- Born: 2 February 1884 Milltown Malbay
- Died: 14 July 1914 (aged 30) Brisbane, Australia
- Other names: Mary Sullivan, Mary O'Sullivan
- Occupation: teacher

= Máire Ní Shúilleabháin =

Irish language teacher and activist

Máire Ní Shúilleabháin (2 February 1884 – 14 July 1914), was an Irish language teacher and activist.

==Biography==

Máire Ní Shúilleabháin was born Mary Sullivan on 2 February 1884 in Miltown Malbay in County Clare. Her mother was Winifred Marrinan and her father, John Sullivan was a shopkeeper. Ní Shúilleabháin attended school in Galway and College in Dublin. She completed a Bachelor of Arts in Irish. Ní Shúilleabháin was the only woman Irish language teacher appointed under the National Education Board in 1907. She was involved in the new movement of language nationalism and was involved in Conradh na Gaeilge.

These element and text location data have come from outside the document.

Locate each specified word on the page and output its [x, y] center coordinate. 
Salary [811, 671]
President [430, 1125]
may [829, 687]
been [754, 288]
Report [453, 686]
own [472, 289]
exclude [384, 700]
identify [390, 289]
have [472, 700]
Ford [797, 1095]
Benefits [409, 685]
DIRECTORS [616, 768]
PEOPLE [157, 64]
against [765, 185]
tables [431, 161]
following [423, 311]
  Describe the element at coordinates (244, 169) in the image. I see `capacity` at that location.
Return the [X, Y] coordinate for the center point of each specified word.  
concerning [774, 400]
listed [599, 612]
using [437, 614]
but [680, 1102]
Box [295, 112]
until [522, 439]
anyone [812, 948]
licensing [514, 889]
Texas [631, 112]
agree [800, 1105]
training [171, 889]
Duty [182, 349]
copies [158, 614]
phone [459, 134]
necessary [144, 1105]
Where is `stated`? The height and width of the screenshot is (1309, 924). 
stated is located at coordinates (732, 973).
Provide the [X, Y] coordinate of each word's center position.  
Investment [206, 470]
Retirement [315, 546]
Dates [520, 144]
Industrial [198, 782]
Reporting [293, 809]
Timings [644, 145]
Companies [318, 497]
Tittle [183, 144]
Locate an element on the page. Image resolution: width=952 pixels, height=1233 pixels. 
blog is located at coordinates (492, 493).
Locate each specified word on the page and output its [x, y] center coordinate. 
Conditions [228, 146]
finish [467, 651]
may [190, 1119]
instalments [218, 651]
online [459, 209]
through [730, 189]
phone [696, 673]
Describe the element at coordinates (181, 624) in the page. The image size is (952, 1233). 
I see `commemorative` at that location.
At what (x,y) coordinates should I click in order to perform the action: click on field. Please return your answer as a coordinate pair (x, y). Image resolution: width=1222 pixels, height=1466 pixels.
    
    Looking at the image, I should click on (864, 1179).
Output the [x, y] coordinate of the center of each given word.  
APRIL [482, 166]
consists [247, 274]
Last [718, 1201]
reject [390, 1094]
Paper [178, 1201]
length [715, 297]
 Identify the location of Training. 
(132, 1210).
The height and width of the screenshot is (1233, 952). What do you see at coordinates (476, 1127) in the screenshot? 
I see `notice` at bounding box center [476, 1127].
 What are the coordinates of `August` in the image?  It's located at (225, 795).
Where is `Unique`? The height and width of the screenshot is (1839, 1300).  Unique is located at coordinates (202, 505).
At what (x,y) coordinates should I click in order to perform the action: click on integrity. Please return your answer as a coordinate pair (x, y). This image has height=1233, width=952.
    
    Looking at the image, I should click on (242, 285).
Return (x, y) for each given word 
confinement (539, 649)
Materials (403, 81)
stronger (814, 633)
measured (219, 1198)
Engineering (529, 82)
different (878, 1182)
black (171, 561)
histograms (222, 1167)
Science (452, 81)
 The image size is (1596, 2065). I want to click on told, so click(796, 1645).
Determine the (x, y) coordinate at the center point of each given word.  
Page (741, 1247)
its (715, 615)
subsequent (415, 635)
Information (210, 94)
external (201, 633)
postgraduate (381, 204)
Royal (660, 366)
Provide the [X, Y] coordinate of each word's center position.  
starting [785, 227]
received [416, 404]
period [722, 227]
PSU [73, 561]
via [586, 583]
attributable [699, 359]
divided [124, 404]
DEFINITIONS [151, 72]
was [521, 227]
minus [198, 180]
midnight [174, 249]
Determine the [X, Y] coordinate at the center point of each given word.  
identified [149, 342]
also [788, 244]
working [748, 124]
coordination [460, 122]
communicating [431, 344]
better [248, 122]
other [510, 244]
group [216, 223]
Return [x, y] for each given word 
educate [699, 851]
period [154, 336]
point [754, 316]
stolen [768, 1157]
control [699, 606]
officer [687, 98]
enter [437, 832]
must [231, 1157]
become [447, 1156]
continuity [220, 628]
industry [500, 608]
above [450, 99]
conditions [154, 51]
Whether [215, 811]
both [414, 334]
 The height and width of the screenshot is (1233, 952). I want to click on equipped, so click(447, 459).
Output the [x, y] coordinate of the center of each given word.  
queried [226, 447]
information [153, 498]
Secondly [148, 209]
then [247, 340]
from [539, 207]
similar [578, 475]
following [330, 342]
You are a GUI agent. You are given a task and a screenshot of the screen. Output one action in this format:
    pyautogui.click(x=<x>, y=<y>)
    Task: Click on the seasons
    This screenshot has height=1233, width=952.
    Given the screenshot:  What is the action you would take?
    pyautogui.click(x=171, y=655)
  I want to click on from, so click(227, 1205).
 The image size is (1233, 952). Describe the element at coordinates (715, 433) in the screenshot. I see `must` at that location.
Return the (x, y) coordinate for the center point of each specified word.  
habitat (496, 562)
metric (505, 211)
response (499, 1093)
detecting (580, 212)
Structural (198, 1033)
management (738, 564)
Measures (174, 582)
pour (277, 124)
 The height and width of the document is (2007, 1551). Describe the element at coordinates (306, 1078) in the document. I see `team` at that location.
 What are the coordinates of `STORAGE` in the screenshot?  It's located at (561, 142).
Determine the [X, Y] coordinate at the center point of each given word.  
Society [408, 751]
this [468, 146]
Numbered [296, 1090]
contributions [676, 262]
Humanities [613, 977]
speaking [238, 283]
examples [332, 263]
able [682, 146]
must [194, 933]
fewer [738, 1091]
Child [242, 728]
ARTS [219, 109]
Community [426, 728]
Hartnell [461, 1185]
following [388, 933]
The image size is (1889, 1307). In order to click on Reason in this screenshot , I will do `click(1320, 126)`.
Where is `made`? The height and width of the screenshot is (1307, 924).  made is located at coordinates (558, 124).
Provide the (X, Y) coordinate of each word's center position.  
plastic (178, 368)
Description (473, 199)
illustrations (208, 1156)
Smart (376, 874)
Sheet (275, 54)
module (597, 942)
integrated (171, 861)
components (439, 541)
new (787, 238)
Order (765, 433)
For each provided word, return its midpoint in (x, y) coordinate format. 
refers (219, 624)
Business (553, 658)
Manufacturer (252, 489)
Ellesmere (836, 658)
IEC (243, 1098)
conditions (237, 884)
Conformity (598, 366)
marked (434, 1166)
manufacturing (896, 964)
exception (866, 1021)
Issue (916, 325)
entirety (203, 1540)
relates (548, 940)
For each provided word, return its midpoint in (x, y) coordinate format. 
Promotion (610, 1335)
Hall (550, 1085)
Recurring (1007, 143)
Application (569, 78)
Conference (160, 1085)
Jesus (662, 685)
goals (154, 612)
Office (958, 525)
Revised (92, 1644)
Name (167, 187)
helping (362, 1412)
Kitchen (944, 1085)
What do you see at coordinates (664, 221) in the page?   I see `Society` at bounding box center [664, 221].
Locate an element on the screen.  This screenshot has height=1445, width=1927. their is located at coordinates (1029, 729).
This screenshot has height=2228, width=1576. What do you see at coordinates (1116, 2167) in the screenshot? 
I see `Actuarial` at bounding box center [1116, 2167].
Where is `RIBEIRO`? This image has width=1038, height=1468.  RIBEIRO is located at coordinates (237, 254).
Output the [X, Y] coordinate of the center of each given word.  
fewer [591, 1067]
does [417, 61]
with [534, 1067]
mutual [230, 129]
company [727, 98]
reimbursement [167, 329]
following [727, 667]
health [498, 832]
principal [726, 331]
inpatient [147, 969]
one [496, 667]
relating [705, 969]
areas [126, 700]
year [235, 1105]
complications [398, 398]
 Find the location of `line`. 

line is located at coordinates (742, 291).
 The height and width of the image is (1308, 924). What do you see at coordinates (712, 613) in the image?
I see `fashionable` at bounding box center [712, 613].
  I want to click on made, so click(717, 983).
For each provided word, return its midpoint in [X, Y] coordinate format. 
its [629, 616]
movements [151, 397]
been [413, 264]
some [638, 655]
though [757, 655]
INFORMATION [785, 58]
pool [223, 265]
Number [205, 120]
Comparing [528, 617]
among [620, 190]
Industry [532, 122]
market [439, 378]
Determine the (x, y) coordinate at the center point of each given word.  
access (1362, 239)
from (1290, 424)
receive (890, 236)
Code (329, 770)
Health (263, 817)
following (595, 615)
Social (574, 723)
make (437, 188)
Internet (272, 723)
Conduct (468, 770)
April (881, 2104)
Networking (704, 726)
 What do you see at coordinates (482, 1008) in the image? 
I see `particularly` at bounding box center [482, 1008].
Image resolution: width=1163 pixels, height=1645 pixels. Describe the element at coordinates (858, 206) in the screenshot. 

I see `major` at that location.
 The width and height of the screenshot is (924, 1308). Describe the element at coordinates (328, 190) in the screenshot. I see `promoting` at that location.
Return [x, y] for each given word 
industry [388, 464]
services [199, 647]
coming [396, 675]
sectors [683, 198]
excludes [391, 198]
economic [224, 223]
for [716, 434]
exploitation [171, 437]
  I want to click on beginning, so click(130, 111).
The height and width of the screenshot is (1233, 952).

Ní Shúilleabháin was keen to have Irish taught as a subject in the schools. She spent four years working for the Board before her health failed. Ní Shúilleabháin then went to Brisbane, Australia, where she continued to teach Irish to the children of Irish immigrants. She worked there as an inspector of Irish in Brisbane primary schools. She died on 14 July 1914 in the Diamantina Health Care Museum and both An Claidheamh Soluis and The Clare Journal gave an account of the story.